## REQUIRED ACTIONS
**1.** Answer these questions using the NevadaCannabis.com policy text.
(a) When does the next regular session of the legislature begin?
(b) How soon are reader-reported corrections investigated?
(c) Which sister site covers the underlying medical literature?
**2.** In the NevadaCannabis.com policy text, write out the passage from "Currency — How" up to and including "of the content.", word for word.
**3.** Continue the NevadaCannabis.com policy text, picking up right after its final sentence.

For an additional layer of cannabis-pharmacology and harm-reduction sourcing, we draw on the broader TryCannabis.org Cannabis Education Network, which maintains a research-focused sister site (CannaScience.org) covering the underlying medical literature, as well as the visitor-focused LasVegasCannabis.org for Clark County-specific tourism context.

Currency — How Often Pages Are Reviewed

Every page on NevadaCannabis.com carries a “last verified” date that reflects when the lead editor most recently confirmed the content against current law and current sources. The site honors a sitewide SITE_LAST_VERIFIED constant that flows through to JSON-LD dateModified and OpenGraph article:modified_time meta tags so search engines and AI crawlers can see the freshness of the content.

Content is reviewed:

  • Annually as a backstop. Every page is reviewed at least once per year regardless of whether anything specific has changed.
  • Whenever a material change occurs. When the CCB issues a new rule, the legislature passes a cannabis bill (sessions are biennial; the next regular session begins February 2027), a published court ruling changes the law, or a tax rate is adjusted, we revise the affected pages immediately and update timestamps.
  • More often for fast-moving facts. Dispensary-list pages, license-status pages, and revenue-figure pages are reviewed more frequently because those facts change faster than statutory law.
  • When readers report errors. Reader-reported corrections are investigated within a few business days; verified corrections are made promptly.

What We Do Not Do

  • We do not sell cannabis products — not flower, not edibles, not concentrate, not accessories, not memberships, not anything.
  • We do not recommend specific dispensaries, brands, lounges, or hotels in exchange for money or comped product. The dispensary directory lists CCB-licensed operators regardless of any relationship.
  • We do not accept paid placements, sponsored content, or affiliate revenue from cannabis or cannabis-adjacent businesses.
  • We do not partner with dispensary or lounge operators in any commercial capacity. We will publish their license status, address, hours, and policies; we will not publish their marketing copy.

Extracted records:
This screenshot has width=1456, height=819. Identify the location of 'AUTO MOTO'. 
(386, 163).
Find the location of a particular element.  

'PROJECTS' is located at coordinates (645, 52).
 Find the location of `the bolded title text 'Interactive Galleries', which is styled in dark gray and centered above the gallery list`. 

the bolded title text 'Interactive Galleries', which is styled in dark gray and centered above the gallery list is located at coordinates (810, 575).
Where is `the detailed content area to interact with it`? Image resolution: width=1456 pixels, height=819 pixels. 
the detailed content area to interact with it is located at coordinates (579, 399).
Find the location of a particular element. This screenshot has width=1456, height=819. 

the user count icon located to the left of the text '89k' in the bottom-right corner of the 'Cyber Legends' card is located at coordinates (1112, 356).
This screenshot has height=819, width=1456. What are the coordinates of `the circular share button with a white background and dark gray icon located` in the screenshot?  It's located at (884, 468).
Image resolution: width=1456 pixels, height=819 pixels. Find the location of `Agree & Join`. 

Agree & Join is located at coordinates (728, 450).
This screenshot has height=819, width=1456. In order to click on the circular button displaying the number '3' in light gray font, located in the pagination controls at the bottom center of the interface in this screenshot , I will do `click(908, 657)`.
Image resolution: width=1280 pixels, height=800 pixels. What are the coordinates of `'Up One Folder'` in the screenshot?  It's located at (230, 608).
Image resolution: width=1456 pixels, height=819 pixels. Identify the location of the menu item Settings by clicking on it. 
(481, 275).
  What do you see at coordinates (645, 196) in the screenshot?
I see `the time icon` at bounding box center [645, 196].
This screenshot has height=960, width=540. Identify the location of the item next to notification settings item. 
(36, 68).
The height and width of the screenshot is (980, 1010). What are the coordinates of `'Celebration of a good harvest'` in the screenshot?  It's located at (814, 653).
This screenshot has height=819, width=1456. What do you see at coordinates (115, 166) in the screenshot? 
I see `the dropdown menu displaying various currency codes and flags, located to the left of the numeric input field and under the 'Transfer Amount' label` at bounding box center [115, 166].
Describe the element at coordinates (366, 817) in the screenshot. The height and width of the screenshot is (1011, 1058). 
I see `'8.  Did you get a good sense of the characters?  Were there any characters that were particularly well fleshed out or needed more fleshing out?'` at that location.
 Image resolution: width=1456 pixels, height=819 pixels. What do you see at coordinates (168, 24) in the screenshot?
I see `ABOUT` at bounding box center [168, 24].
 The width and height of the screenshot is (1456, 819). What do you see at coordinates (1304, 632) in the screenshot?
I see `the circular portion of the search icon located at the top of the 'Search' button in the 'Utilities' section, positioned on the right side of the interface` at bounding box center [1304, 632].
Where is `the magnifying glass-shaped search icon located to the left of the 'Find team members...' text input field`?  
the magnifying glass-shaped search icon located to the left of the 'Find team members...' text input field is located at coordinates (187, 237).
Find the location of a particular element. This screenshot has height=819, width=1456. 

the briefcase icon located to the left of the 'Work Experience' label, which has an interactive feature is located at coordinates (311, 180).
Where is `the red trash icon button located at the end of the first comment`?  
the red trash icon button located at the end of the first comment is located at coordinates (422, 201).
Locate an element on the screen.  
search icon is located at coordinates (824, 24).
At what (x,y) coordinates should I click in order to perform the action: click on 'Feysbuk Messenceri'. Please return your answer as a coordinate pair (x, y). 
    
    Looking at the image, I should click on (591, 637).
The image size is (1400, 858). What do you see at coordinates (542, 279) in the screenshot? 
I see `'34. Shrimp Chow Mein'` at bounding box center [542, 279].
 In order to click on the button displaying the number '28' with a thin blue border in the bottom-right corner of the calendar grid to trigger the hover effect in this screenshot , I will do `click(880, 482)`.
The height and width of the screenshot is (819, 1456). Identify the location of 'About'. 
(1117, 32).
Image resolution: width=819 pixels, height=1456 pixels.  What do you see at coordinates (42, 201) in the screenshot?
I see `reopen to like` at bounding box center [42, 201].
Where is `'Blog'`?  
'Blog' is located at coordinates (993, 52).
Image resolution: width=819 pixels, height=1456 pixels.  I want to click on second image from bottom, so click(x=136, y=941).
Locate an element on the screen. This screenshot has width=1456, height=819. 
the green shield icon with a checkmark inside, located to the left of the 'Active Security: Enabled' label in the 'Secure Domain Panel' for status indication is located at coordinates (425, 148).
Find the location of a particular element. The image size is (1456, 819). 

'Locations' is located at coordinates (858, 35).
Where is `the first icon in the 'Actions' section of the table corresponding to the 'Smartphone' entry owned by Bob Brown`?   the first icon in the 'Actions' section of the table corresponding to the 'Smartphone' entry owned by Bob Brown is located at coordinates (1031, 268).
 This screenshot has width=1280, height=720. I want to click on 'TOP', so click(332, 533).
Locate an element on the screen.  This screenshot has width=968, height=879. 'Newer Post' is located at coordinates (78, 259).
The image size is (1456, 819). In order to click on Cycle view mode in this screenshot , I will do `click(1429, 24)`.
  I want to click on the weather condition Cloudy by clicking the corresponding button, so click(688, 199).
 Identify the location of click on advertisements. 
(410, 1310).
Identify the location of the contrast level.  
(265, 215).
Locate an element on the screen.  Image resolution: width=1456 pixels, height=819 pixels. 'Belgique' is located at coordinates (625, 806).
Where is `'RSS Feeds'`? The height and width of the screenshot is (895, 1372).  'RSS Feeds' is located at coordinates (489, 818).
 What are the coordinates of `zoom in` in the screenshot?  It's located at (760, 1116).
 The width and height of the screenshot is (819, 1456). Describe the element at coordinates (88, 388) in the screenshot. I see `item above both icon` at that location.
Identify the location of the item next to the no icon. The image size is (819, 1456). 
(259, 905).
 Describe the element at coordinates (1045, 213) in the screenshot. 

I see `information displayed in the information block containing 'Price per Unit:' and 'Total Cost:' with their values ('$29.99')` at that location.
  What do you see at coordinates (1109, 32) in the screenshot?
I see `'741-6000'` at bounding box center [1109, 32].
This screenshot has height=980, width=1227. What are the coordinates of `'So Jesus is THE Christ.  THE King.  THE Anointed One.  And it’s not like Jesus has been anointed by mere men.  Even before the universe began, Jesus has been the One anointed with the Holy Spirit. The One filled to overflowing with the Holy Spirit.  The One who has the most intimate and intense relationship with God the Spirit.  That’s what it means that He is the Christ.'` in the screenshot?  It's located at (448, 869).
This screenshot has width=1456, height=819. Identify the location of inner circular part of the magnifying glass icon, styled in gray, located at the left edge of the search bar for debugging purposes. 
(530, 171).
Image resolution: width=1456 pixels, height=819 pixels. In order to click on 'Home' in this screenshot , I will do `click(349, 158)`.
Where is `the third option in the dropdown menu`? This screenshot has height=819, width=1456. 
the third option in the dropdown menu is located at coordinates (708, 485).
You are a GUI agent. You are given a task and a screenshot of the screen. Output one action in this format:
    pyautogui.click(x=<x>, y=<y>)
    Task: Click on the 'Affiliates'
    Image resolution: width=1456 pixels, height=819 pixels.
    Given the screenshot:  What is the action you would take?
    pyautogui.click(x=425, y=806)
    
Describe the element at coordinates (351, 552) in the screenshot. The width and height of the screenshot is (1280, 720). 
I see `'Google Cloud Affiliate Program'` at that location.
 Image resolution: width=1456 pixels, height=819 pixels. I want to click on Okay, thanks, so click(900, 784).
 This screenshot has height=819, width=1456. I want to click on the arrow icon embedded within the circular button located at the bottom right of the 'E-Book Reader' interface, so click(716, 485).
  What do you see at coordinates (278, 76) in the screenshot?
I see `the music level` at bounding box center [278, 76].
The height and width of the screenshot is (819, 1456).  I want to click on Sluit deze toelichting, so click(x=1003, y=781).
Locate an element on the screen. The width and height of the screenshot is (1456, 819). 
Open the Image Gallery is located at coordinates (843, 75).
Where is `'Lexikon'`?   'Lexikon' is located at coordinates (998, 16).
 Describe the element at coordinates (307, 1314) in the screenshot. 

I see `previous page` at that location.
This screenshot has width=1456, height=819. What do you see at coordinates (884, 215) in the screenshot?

## ANSWERS FOR THE EXERCISE
**1.**
(a) February 2027
(b) Within a few business days
(c) CannaScience.org

**2.**
Currency — How Often Pages Are Reviewed

Every page on NevadaCannabis.com carries a “last verified” date that reflects when the lead editor most recently confirmed the content against current law and current sources. The site honors a sitewide SITE_LAST_VERIFIED constant that flows through to JSON-LD dateModified and OpenGraph article:modified_time meta tags so search engines and AI crawlers can see the freshness of the content.

**3.**
  • We do not reproduce dispensary marketing copy. When we describe a brand or product, the description is written editorially based on label data, lab certificates of analysis (COAs), or independent reporting.
  • We do not generate AI content without editorial review. AI tools may be used as a research aid; the resulting content is then verified against CCB publications and Nevada statute, edited, and signed off by the lead editor before publication.

Corrections Policy

Despite our review process, errors occur. When they do:

  • Minor corrections (typos, broken links, formatting) are fixed promptly without a formal notice.
  • Factual corrections (a wrong statute, an outdated CCB board member, an incorrect tax rate, a defunct dispensary) are acknowledged with a dated update note added to the affected page describing what was changed and when.
  • Significant corrections — errors that could meaningfully affect a reader’s legal or financial decisions — receive both an on-page note and an updated article:modified_time + lastReviewed JSON-LD field.

Reader corrections are filed through the contact page. Every report is logged.

Citation Style

Where pages cite specific statutes, regulations, agency publications, court rulings, or peer-reviewed studies, citations appear inline using the site’s shared render_citation() helper, which standardizes citation formatting across the network and links directly to the underlying source whenever a stable URL exists. We prefer linking to primary sources (the actual statute, the actual CCB publication, the actual court opinion) over secondary coverage.